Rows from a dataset

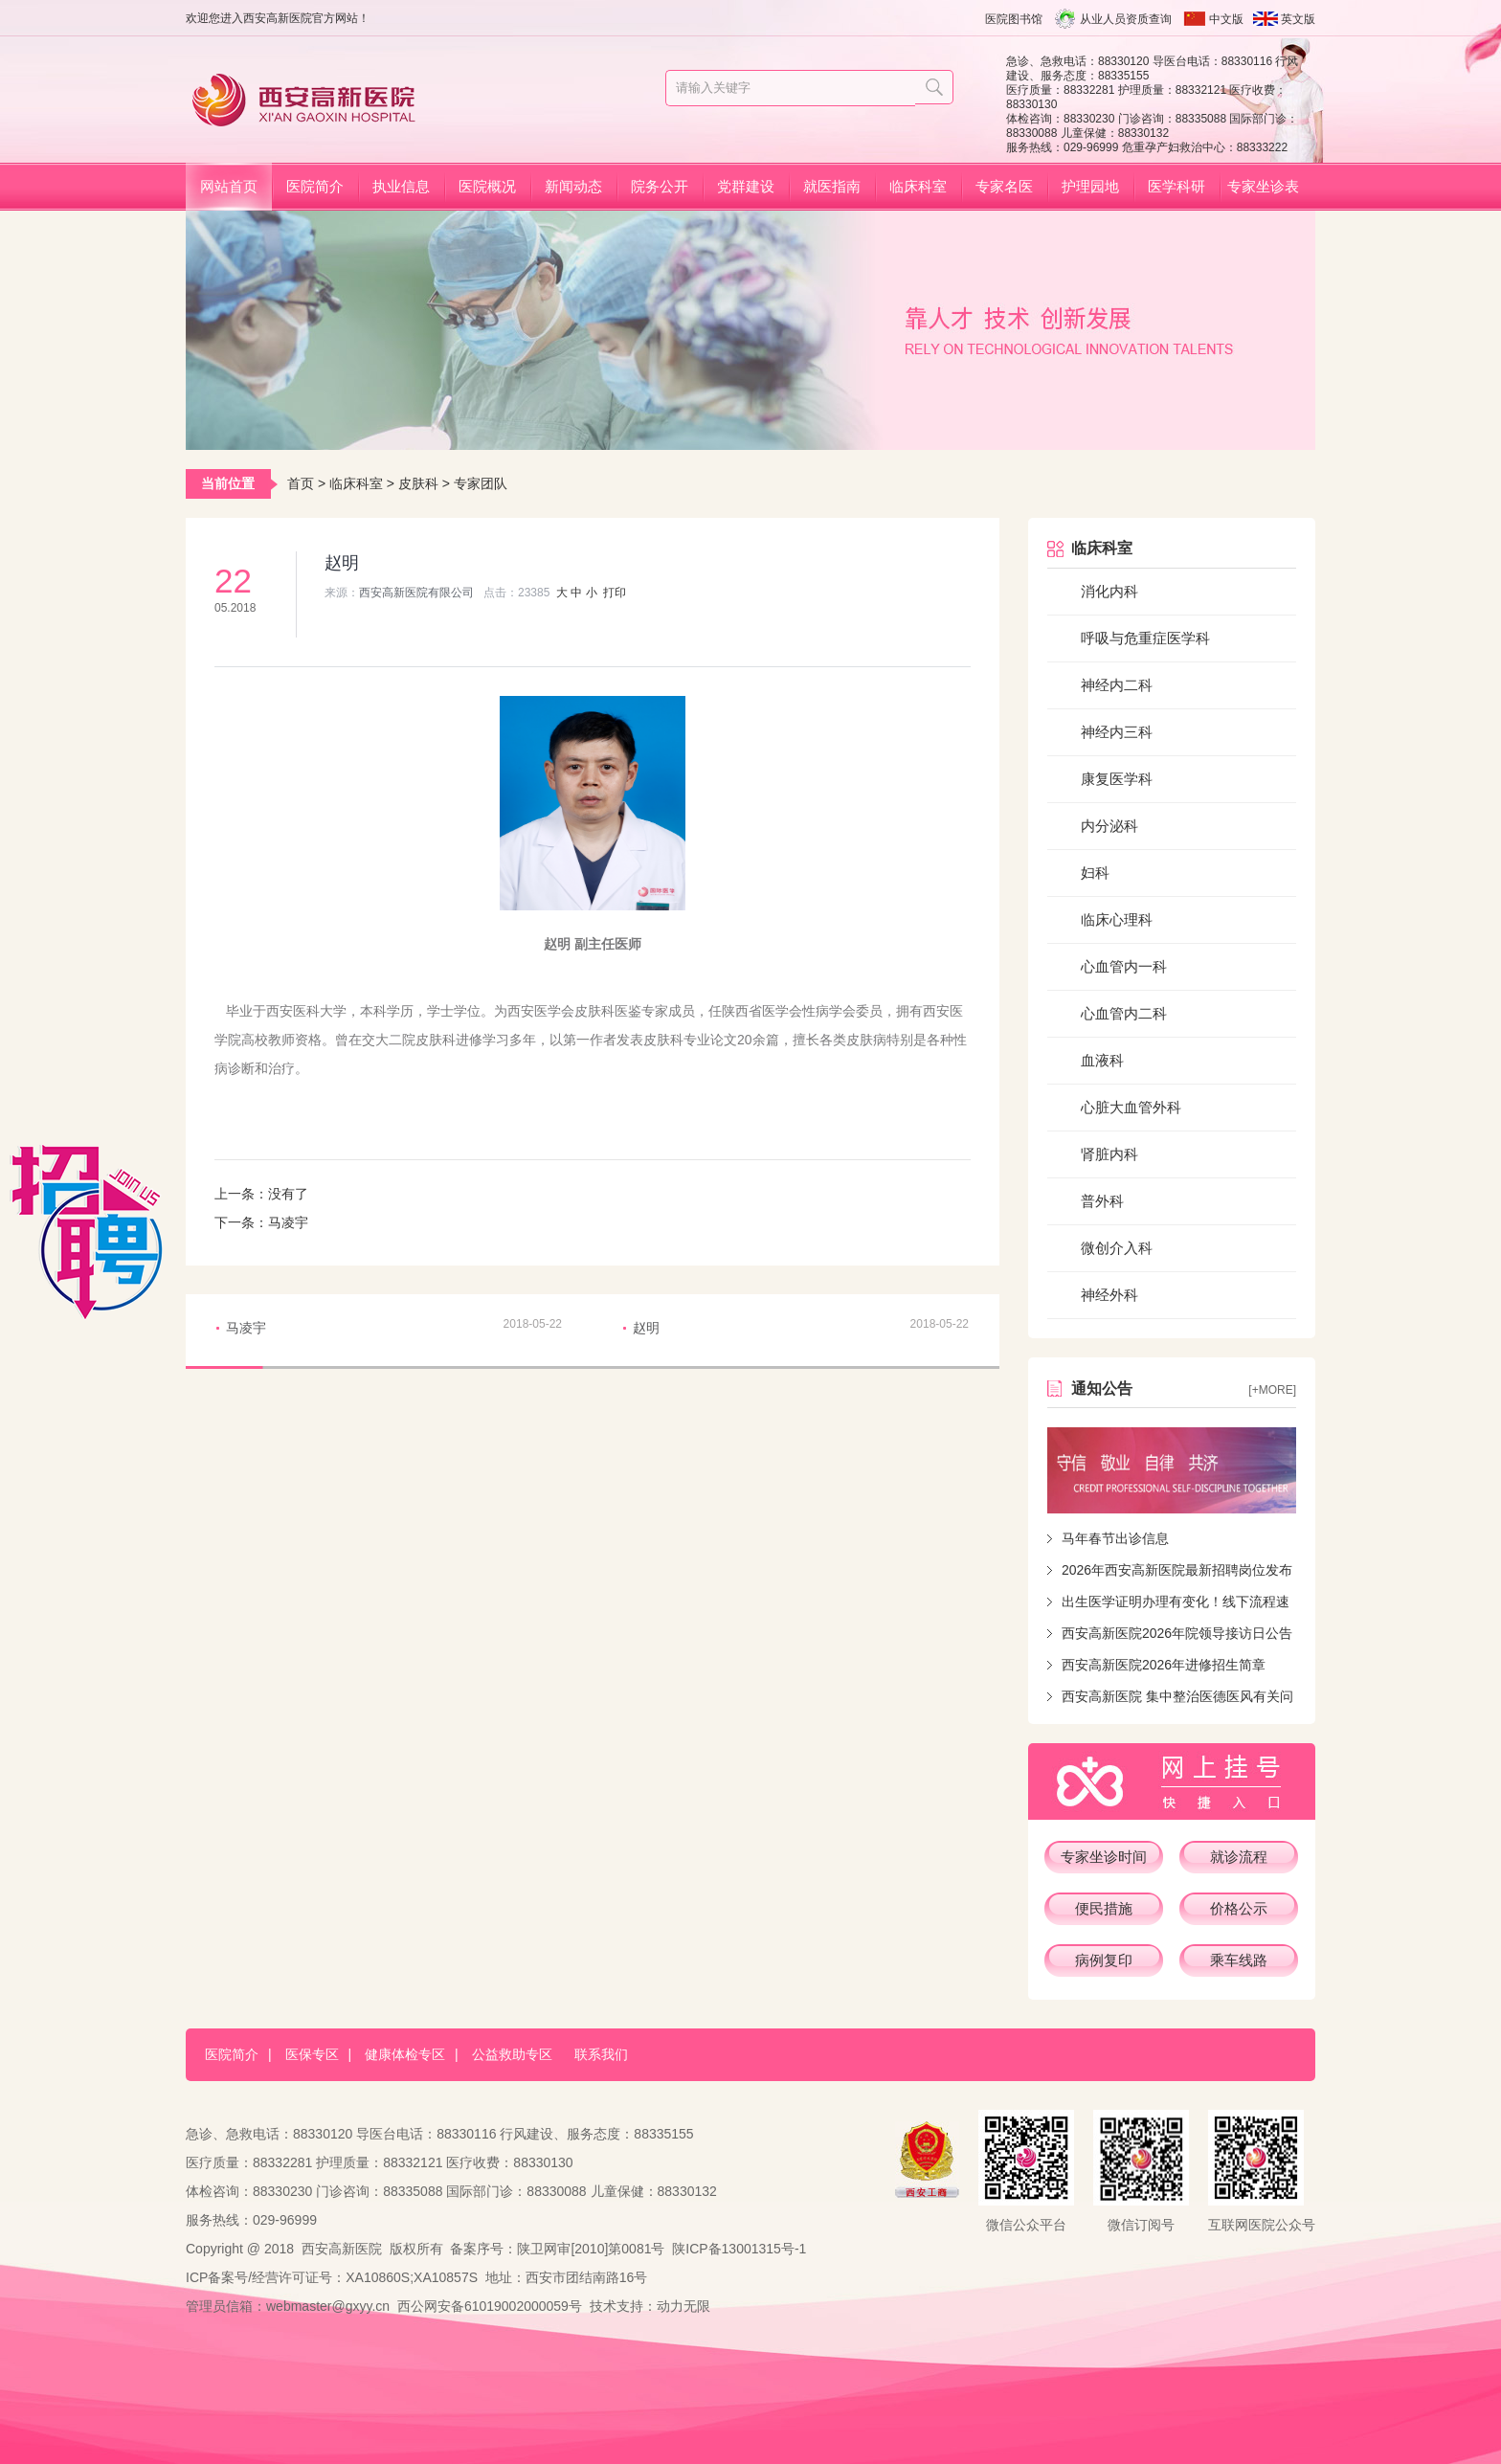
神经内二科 (1117, 685)
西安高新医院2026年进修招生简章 (1164, 1664)
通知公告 (1101, 1388)
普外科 (1102, 1201)
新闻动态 (573, 186)
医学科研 (1176, 186)
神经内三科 (1117, 732)
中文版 (1226, 19)
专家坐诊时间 (1104, 1856)
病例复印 (1103, 1960)
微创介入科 (1117, 1248)
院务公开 (659, 186)
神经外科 (1109, 1295)
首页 (300, 483)
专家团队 (480, 483)
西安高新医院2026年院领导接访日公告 (1177, 1633)
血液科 (1102, 1060)
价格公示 (1238, 1908)
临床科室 (918, 186)
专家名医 (1004, 186)
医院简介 (315, 186)
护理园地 (1090, 186)
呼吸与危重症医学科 (1145, 638)
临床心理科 (1117, 919)
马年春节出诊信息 (1115, 1538)
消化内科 (1109, 591)
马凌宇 (288, 1222)
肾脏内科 (1109, 1154)
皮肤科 (418, 483)
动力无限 (683, 2306)
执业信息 (401, 186)
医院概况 (487, 186)
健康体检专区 (405, 2054)
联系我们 (601, 2054)
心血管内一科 (1124, 966)
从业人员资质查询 (1126, 19)
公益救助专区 (512, 2054)
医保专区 (312, 2054)
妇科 (1095, 872)
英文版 (1298, 19)
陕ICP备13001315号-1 (739, 2248)
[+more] (1272, 1390)
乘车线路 (1238, 1960)
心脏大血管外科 (1131, 1107)
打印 (614, 592)
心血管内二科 (1124, 1013)
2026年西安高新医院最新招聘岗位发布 (1177, 1570)
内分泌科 (1109, 826)
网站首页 (229, 186)
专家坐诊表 (1263, 186)
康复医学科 (1117, 779)
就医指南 (832, 186)
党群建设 (745, 186)
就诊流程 (1238, 1856)
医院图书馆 (1013, 19)
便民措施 (1103, 1908)
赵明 (646, 1327)
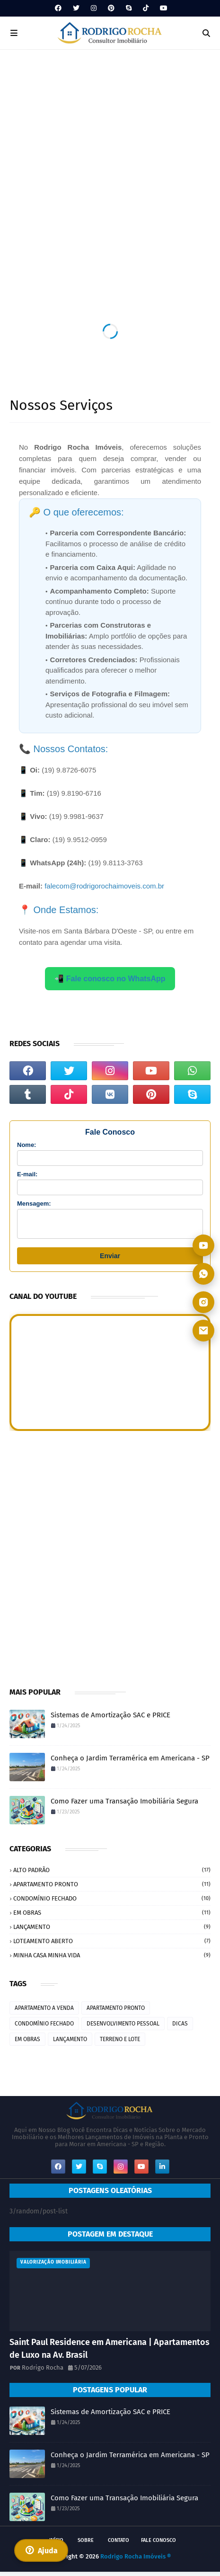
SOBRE (86, 2544)
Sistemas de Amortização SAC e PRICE (110, 1719)
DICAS (180, 2028)
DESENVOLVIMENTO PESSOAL (123, 2028)
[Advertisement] (110, 164)
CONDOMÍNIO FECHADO (112, 1902)
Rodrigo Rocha (42, 2371)
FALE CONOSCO (158, 2544)
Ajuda (41, 2550)
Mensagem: (34, 1203)
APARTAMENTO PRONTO (112, 1888)
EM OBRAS (112, 1916)
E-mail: (27, 1174)
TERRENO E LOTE (120, 2043)
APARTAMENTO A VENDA (44, 2012)
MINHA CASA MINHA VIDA (112, 1959)
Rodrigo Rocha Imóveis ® (135, 2560)
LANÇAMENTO (112, 1931)
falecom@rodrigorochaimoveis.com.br (104, 886)
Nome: (26, 1144)
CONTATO (118, 2544)
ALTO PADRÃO (112, 1874)
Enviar (110, 1260)
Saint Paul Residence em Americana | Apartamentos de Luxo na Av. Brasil (109, 2352)
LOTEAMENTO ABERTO (112, 1945)
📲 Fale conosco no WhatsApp (109, 979)
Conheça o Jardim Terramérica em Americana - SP (130, 1762)
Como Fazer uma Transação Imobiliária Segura (124, 1805)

■ **WHAT YOU HAVE TO DO**: Change every "专家" in the entries to "医师" and leave everything else as it is. Do not include the pictures in your answer.

■ **WRITTEN REPLY**:
神经内二科 (1117, 685)
西安高新医院2026年进修招生简章 (1164, 1664)
通知公告 (1101, 1388)
普外科 (1102, 1201)
新闻动态 (573, 186)
医学科研 (1176, 186)
神经内三科 (1117, 732)
中文版 (1226, 19)
医师坐诊时间 (1104, 1856)
病例复印 (1103, 1960)
微创介入科 (1117, 1248)
院务公开 (659, 186)
神经外科 (1109, 1295)
首页 (300, 483)
医师团队 (480, 483)
西安高新医院2026年院领导接访日公告 (1177, 1633)
血液科 (1102, 1060)
价格公示 (1238, 1908)
临床科室 (918, 186)
医师名医 (1004, 186)
医院简介 (315, 186)
护理园地 (1090, 186)
呼吸与危重症医学科 (1145, 638)
临床心理科 (1117, 919)
马年春节出诊信息 (1115, 1538)
消化内科 (1109, 591)
马凌宇 (288, 1222)
肾脏内科 (1109, 1154)
皮肤科 (418, 483)
动力无限 (683, 2306)
执业信息 (401, 186)
医院概况 (487, 186)
健康体检专区 (405, 2054)
联系我们 (601, 2054)
心血管内一科 (1124, 966)
从业人员资质查询 (1126, 19)
公益救助专区 (512, 2054)
医保专区 (312, 2054)
妇科 (1095, 872)
英文版 (1298, 19)
陕ICP备13001315号-1 (739, 2248)
[+more] (1272, 1390)
乘车线路 (1238, 1960)
心脏大血管外科 (1131, 1107)
打印 (614, 592)
心血管内二科 (1124, 1013)
2026年西安高新医院最新招聘岗位发布 (1177, 1570)
内分泌科 (1109, 826)
网站首页 (229, 186)
医师坐诊表 (1263, 186)
康复医学科 (1117, 779)
就医指南 (832, 186)
党群建设 (745, 186)
就诊流程 (1238, 1856)
医院图书馆 (1013, 19)
便民措施 (1103, 1908)
赵明 (646, 1327)
SOBRE (86, 2544)
Sistemas de Amortização SAC e PRICE (110, 1719)
DICAS (180, 2028)
DESENVOLVIMENTO PESSOAL (123, 2028)
[Advertisement] (110, 164)
CONDOMÍNIO FECHADO (112, 1902)
Rodrigo Rocha (42, 2371)
FALE CONOSCO (158, 2544)
Ajuda (41, 2550)
Mensagem: (34, 1203)
APARTAMENTO PRONTO (112, 1888)
EM OBRAS (112, 1916)
E-mail: (27, 1174)
TERRENO E LOTE (120, 2043)
APARTAMENTO A VENDA (44, 2012)
MINHA CASA MINHA VIDA (112, 1959)
Rodrigo Rocha Imóveis ® (135, 2560)
LANÇAMENTO (112, 1931)
falecom@rodrigorochaimoveis.com.br (104, 886)
Nome: (26, 1144)
CONTATO (118, 2544)
ALTO PADRÃO (112, 1874)
Enviar (110, 1260)
Saint Paul Residence em Americana | Apartamentos de Luxo na Av. Brasil (109, 2352)
LOTEAMENTO ABERTO (112, 1945)
📲 Fale conosco no WhatsApp (109, 979)
Conheça o Jardim Terramérica em Americana - SP (130, 1762)
Como Fazer uma Transação Imobiliária Segura (124, 1805)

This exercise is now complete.